-- Exercise materials follows --

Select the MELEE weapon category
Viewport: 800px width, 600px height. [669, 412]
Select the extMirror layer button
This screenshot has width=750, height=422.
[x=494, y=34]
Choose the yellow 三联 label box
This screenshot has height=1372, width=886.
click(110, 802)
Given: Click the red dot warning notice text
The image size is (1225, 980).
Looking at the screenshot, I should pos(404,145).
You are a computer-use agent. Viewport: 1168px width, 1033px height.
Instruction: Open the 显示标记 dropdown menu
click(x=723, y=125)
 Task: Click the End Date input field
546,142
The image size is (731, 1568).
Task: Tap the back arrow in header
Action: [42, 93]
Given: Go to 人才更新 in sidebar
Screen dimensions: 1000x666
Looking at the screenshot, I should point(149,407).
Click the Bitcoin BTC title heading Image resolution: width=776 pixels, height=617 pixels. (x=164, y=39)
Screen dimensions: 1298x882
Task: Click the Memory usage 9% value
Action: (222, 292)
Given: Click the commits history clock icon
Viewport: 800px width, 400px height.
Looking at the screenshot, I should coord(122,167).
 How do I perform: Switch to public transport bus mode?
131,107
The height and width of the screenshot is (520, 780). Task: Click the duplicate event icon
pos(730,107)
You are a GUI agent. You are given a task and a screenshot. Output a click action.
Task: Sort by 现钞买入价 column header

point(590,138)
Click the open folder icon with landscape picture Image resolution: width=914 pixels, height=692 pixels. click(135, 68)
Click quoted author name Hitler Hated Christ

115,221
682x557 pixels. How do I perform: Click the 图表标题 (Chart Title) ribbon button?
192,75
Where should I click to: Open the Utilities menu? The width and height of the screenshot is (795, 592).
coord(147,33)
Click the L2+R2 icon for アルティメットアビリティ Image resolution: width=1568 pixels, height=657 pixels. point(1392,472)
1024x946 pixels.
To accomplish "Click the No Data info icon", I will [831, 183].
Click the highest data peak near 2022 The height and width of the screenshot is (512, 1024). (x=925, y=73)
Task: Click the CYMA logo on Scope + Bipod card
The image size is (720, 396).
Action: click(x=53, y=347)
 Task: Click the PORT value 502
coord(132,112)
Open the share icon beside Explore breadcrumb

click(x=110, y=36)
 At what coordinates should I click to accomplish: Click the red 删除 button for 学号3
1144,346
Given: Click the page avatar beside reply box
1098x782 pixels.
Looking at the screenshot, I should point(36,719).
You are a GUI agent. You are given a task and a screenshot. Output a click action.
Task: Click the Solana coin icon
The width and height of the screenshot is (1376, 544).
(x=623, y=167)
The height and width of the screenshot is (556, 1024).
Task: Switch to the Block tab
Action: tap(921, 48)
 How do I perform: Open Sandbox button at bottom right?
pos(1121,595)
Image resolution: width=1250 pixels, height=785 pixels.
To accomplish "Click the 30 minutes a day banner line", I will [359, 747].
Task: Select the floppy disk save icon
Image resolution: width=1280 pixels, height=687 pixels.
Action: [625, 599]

-- Exercise materials concluded --

Assigned task
Copy out the records shown above, every one, exactly.

Answer section
Select the MELEE weapon category
Viewport: 800px width, 600px height. [669, 412]
Select the extMirror layer button
This screenshot has width=750, height=422.
[x=494, y=34]
Choose the yellow 三联 label box
This screenshot has height=1372, width=886.
click(110, 802)
Given: Click the red dot warning notice text
The image size is (1225, 980).
Looking at the screenshot, I should pos(404,145).
You are a computer-use agent. Viewport: 1168px width, 1033px height.
Instruction: Open the 显示标记 dropdown menu
click(x=723, y=125)
 Task: Click the End Date input field
546,142
The image size is (731, 1568).
Task: Tap the back arrow in header
Action: [42, 93]
Given: Go to 人才更新 in sidebar
Screen dimensions: 1000x666
Looking at the screenshot, I should point(149,407).
Click the Bitcoin BTC title heading Image resolution: width=776 pixels, height=617 pixels. (x=164, y=39)
Screen dimensions: 1298x882
Task: Click the Memory usage 9% value
Action: (222, 292)
Given: Click the commits history clock icon
Viewport: 800px width, 400px height.
Looking at the screenshot, I should coord(122,167).
 How do I perform: Switch to public transport bus mode?
131,107
The height and width of the screenshot is (520, 780). Task: Click the duplicate event icon
pos(730,107)
You are a GUI agent. You are given a task and a screenshot. Output a click action.
Task: Sort by 现钞买入价 column header

point(590,138)
Click the open folder icon with landscape picture Image resolution: width=914 pixels, height=692 pixels. click(135, 68)
Click quoted author name Hitler Hated Christ

115,221
682x557 pixels. How do I perform: Click the 图表标题 (Chart Title) ribbon button?
192,75
Where should I click to: Open the Utilities menu? The width and height of the screenshot is (795, 592).
coord(147,33)
Click the L2+R2 icon for アルティメットアビリティ Image resolution: width=1568 pixels, height=657 pixels. point(1392,472)
1024x946 pixels.
To accomplish "Click the No Data info icon", I will [831, 183].
Click the highest data peak near 2022 The height and width of the screenshot is (512, 1024). (x=925, y=73)
Task: Click the CYMA logo on Scope + Bipod card
The image size is (720, 396).
Action: click(x=53, y=347)
 Task: Click the PORT value 502
coord(132,112)
Open the share icon beside Explore breadcrumb

click(x=110, y=36)
 At what coordinates should I click to accomplish: Click the red 删除 button for 学号3
1144,346
Given: Click the page avatar beside reply box
1098x782 pixels.
Looking at the screenshot, I should point(36,719).
You are a GUI agent. You are given a task and a screenshot. Output a click action.
Task: Click the Solana coin icon
The width and height of the screenshot is (1376, 544).
(x=623, y=167)
The height and width of the screenshot is (556, 1024).
Task: Switch to the Block tab
Action: tap(921, 48)
 How do I perform: Open Sandbox button at bottom right?
pos(1121,595)
Image resolution: width=1250 pixels, height=785 pixels.
To accomplish "Click the 30 minutes a day banner line", I will [359, 747].
Task: Select the floppy disk save icon
Image resolution: width=1280 pixels, height=687 pixels.
Action: [625, 599]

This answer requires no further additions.